Pajak dalam Kapitalisme Mencekik Rakyat


MutiaraUmat.com -- Belum lama ini mencuat rencana menaikkan pajak motor berbahan bakar minyak (BBM). Hal tersebut dilontarkan oleh Menteri Koordinator Kemaritiman dan Investasi Luhut Binsar Pandjaitan. Menurutnya, kenaikan pajak kendaraan motor BBM sebagai upaya peralihan dana subsidi ke transportasi publik.

Namun, tak lama setelah wacana ini dilontarkan Kementerian Koordinator Bidang Kemaritiman dan Investasi memastikan rencana kenaikan pajak kendaraan bermotor berbahan bakar minyak (BBM) atau bensin tidak akan dilakukan dalam waktu dekat ini.

Deputi Bidang Koordinasi Kedaulatan Maritim dan Energi Jodi Mahardi menjelaskan, wacana menaikkan pajak kendaraan bermotor merupakan rangkaian upaya pemerintah dalam memperbaiki kualitas udara terutama di wilayah Jabodetabek yang sudah sempat dibahas dalam rapat koordinasi beberapa hari lalu.

Menurut Jodi, usulan pajak kendaraan bermotor muncul sebagai upaya pemerintah untuk mengatasi penggunaan kendaraan pribadi dan mendorong masyarakat beralih menggunakan transportasi umum.
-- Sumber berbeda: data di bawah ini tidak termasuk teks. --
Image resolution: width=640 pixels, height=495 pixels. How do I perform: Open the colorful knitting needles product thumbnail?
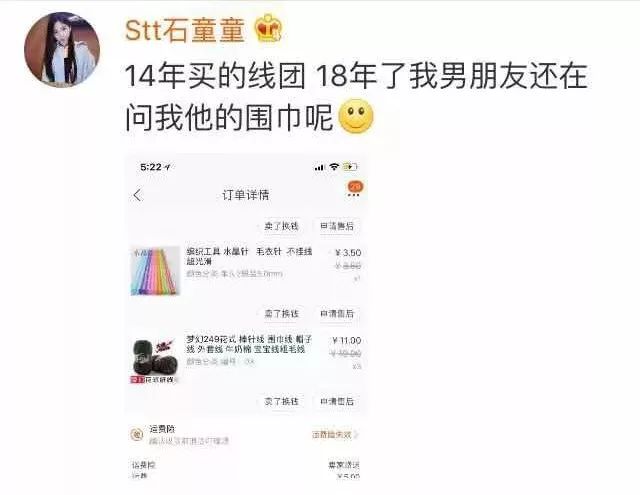[155, 271]
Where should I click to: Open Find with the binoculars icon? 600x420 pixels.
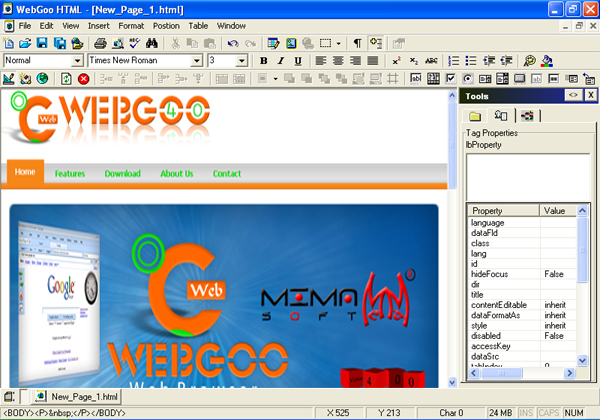(x=152, y=43)
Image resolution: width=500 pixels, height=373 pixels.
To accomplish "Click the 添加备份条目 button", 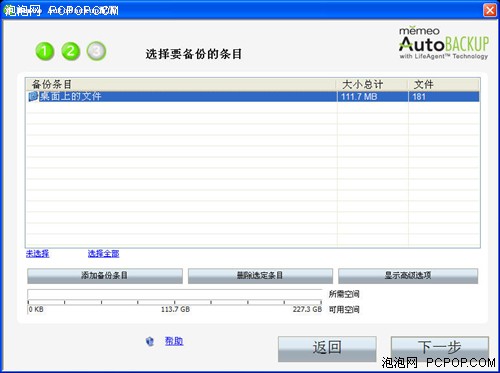I will pyautogui.click(x=105, y=276).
Pembahasan juga menyinggung soal insentif, seperti diskon tarif bagi pengguna angkutan umum. 

Jodi menyebut, saat ini wacana untuk menaikkan pajak kendaraan bermotor masih dalam tahap kajian mendalam. Adapun pemerintah masih menghitung untung ruginya terkait dengan manfaat dan beban yang akan ditanggung masyarakat kedepannya (CNBNIndonesia.com, 19/1/2024).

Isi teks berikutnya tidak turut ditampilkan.